Undang-undang tersebut diikuti oleh undang-undang baru lainnya yang memuluskan jalannya sekularisme, modernisasi, atau yang ‘ngakunya’ bernama ‘pendidikan ilmiah’. Sistem pendidikan saat ini dibingkai dalam undang-undang Lembaga Pendidikan yang dikeluarkan pada tanggal 2 Maret 1926, yang bertujuan untuk menerapkan bentuk doktrin tertentu dalam kurikulum pendidikan dasar, menengah, dan pendidikan menegah ke atas, dan memperketat perijinan peresmian sekolah. Undang-undang tersebut juga menghapus kurikulum yang berlandaskan pembelajaran agama Islam seperti Tafsir, sejarah Tafsir, Hadis dan sejarah Hadis, sejarah Fiqh, serta sejarah ilmu Kalam (teologi Islam) dan mengadopsi prinsip pencampuran gender dalam sistem edukasinya.

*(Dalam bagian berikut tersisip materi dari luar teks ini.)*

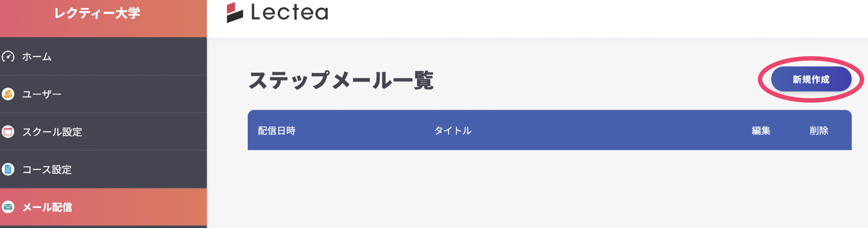Select スクール設定 in the sidebar

pos(52,132)
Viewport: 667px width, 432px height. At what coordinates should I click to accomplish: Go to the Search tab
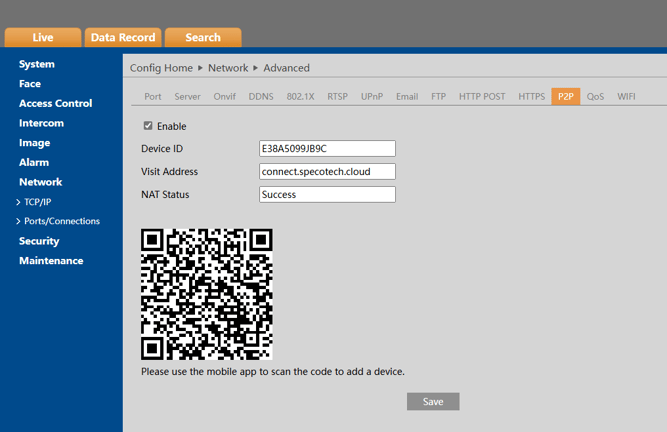(202, 37)
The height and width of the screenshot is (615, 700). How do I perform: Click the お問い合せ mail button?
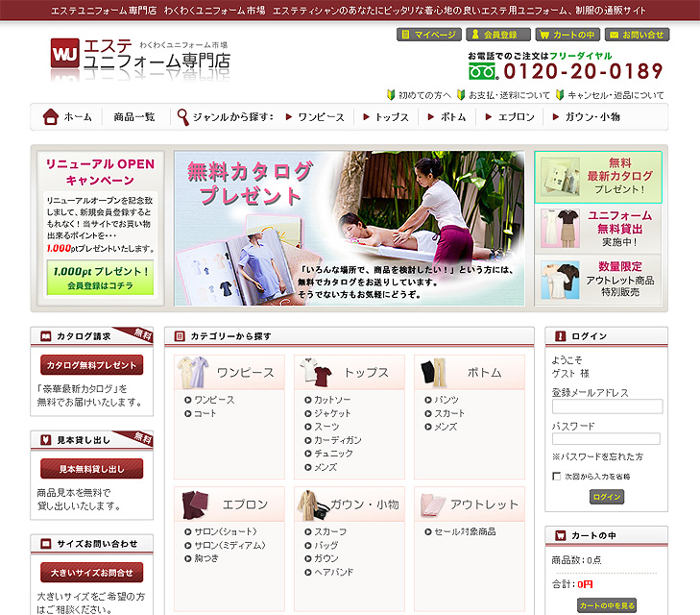point(636,35)
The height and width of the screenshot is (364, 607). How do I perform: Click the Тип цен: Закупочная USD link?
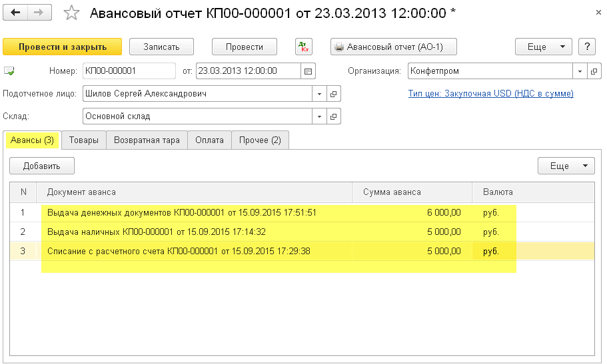490,94
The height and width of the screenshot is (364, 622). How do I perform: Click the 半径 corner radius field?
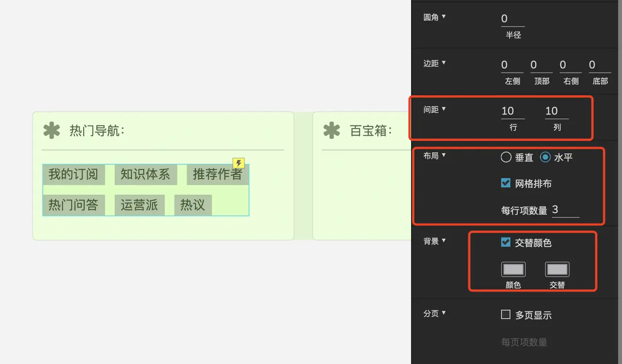click(513, 19)
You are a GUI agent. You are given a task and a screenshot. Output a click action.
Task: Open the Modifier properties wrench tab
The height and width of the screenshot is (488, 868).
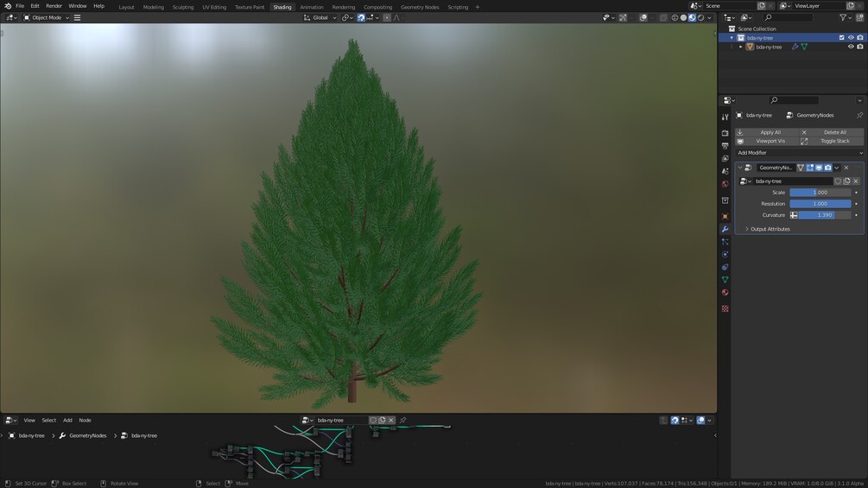pos(725,229)
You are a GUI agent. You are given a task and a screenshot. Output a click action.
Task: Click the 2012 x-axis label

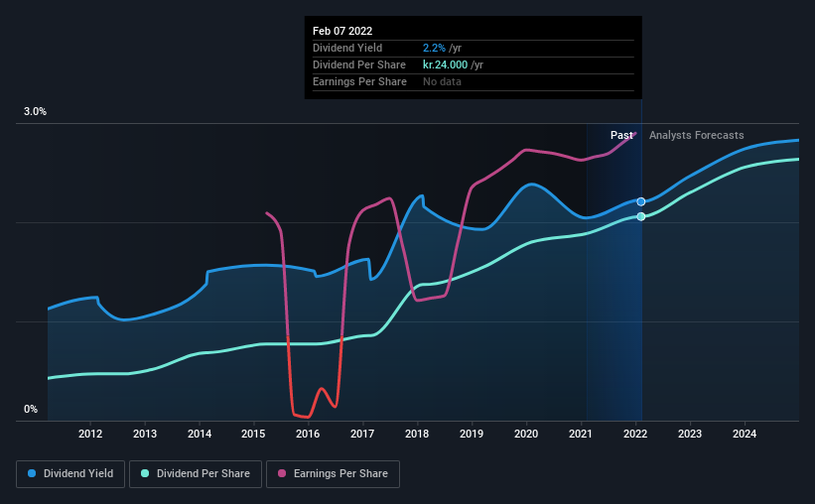point(90,434)
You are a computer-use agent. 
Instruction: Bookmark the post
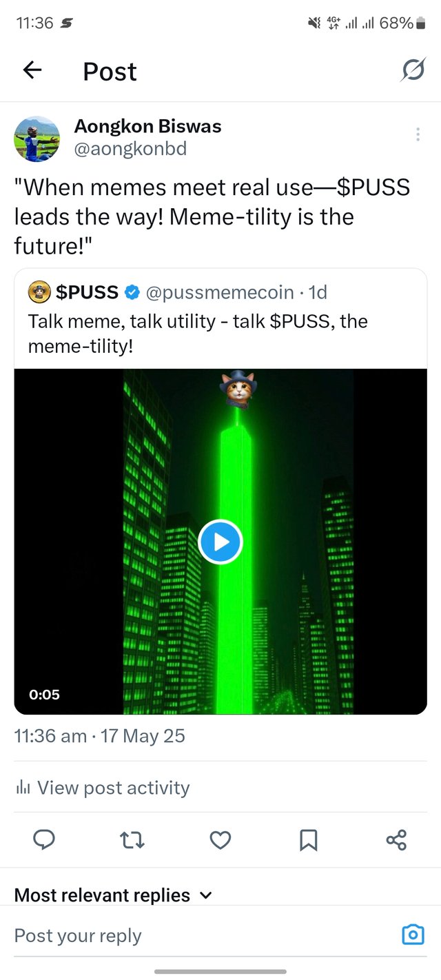point(308,839)
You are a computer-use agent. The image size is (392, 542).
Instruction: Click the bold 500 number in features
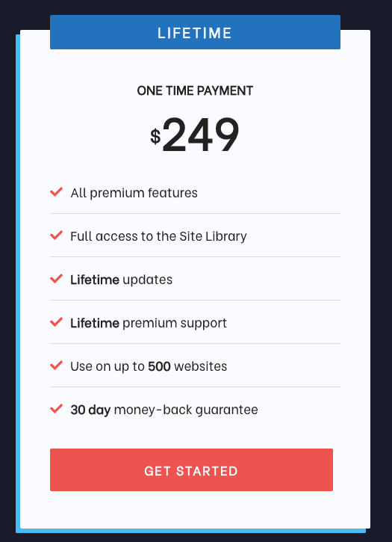click(x=159, y=366)
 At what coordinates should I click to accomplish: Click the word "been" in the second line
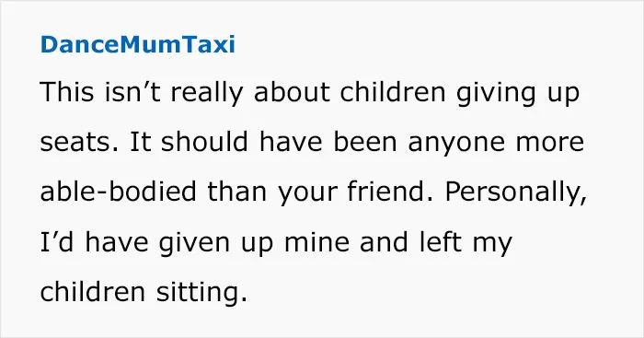point(365,142)
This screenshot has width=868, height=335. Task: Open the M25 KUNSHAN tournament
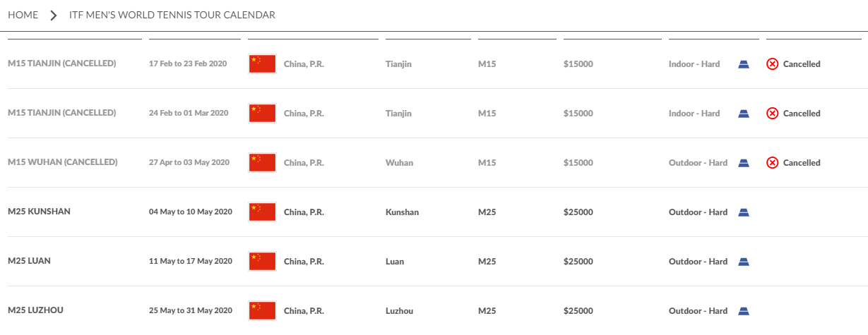39,211
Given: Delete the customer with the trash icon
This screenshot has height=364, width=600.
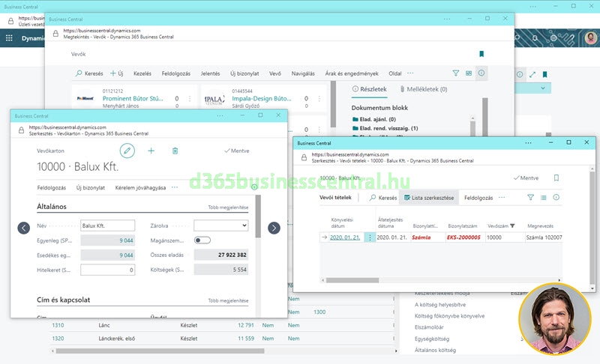Looking at the screenshot, I should click(x=175, y=151).
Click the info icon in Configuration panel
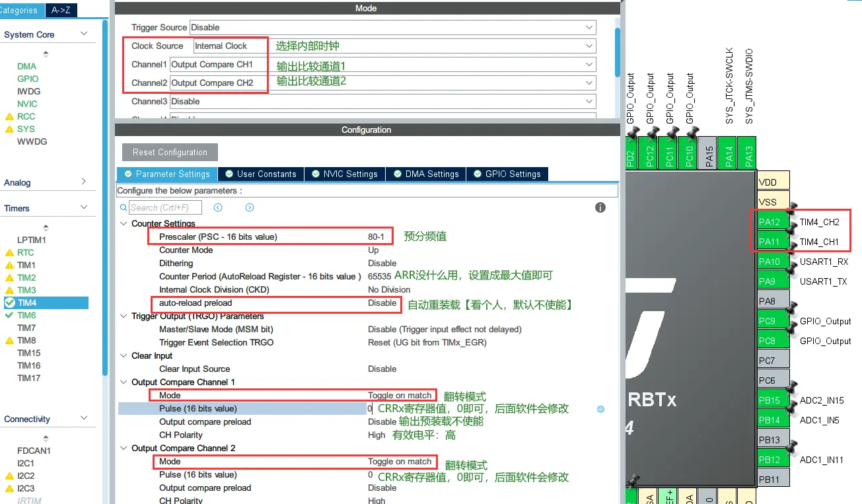862x504 pixels. [600, 207]
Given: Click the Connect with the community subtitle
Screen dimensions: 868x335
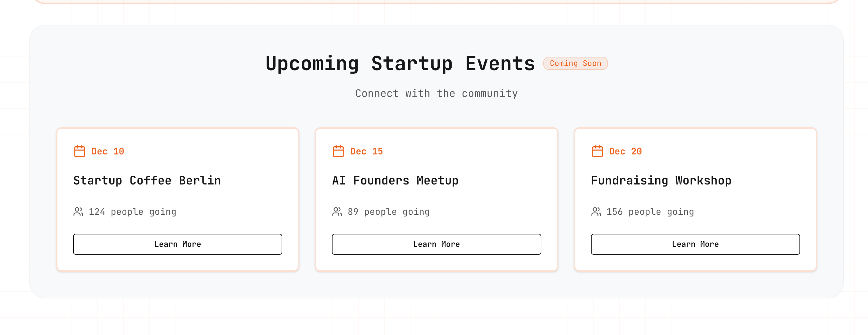Looking at the screenshot, I should (436, 93).
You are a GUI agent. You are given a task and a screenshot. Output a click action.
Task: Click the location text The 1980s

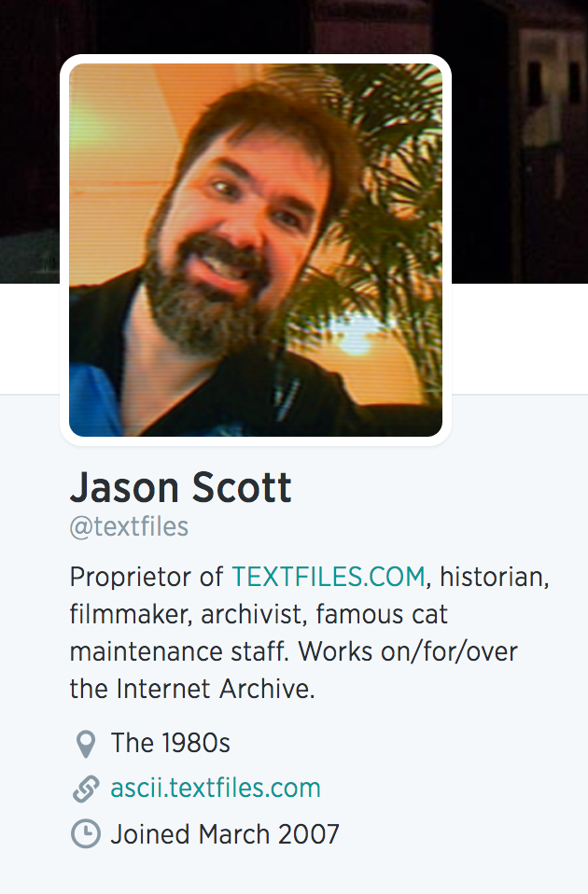point(171,743)
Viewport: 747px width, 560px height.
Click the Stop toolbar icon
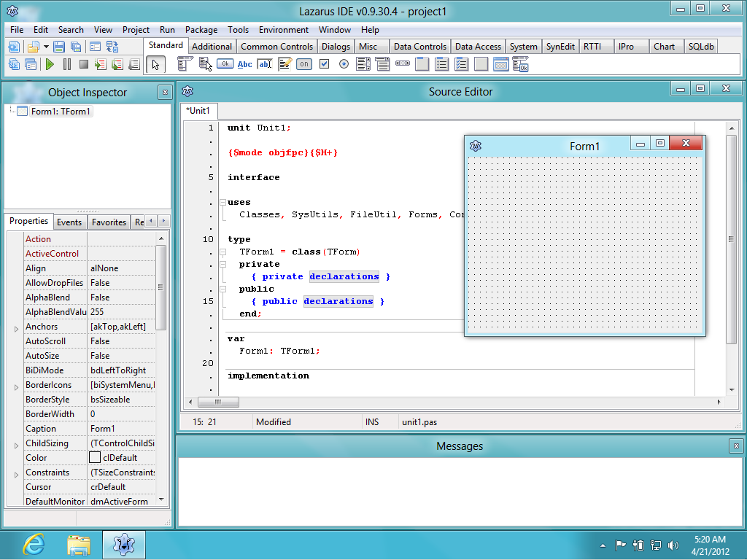84,64
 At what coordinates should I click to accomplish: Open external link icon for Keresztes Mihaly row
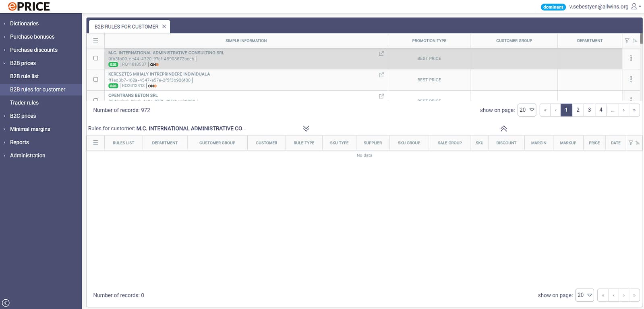(381, 75)
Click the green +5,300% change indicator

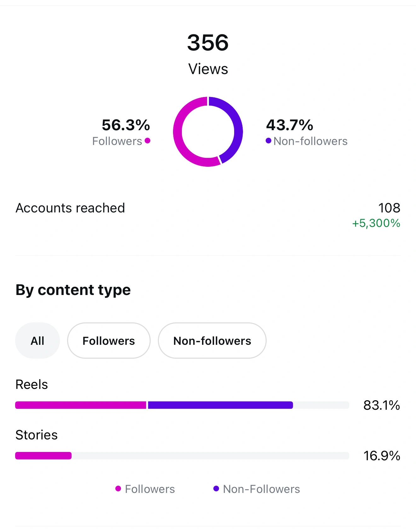pyautogui.click(x=376, y=223)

Perubahan undang-undang sejak 1925 sampai 1935 juga mengarahkan pada pergantian penggunaan kalender dari kalender Hijriah menjadi kalender Masehi, pergantian ke sistem jam-menit yang semula mengikuti waktu Adzan (untuk mengatur waktu belajar), pergantian penggunaan huruf latin yang semulanya menggunakan huruf hijaiyyah, dan pergantian sistem hari libur, yang semula Jumat menjadi berkiblat ke sistem hari libur Eropa yaitu Sabtu sore dan Minggu. Pasal 2 di dalam undang-undang Republik, menyatakan bahwa “Turki adalah negara Islam”. Pada 10 April 1928, pasal tersebut dihapus bersamaan dengan penghapusan huruf hijaiyyah dari seluruh aspek budaya dan bahasa di Turki lalu diganti dengan huruf Latin. Bangsa Turki kehilangan kemampuan untuk mengenali dan memahami budaya asal hanya dalam semalam.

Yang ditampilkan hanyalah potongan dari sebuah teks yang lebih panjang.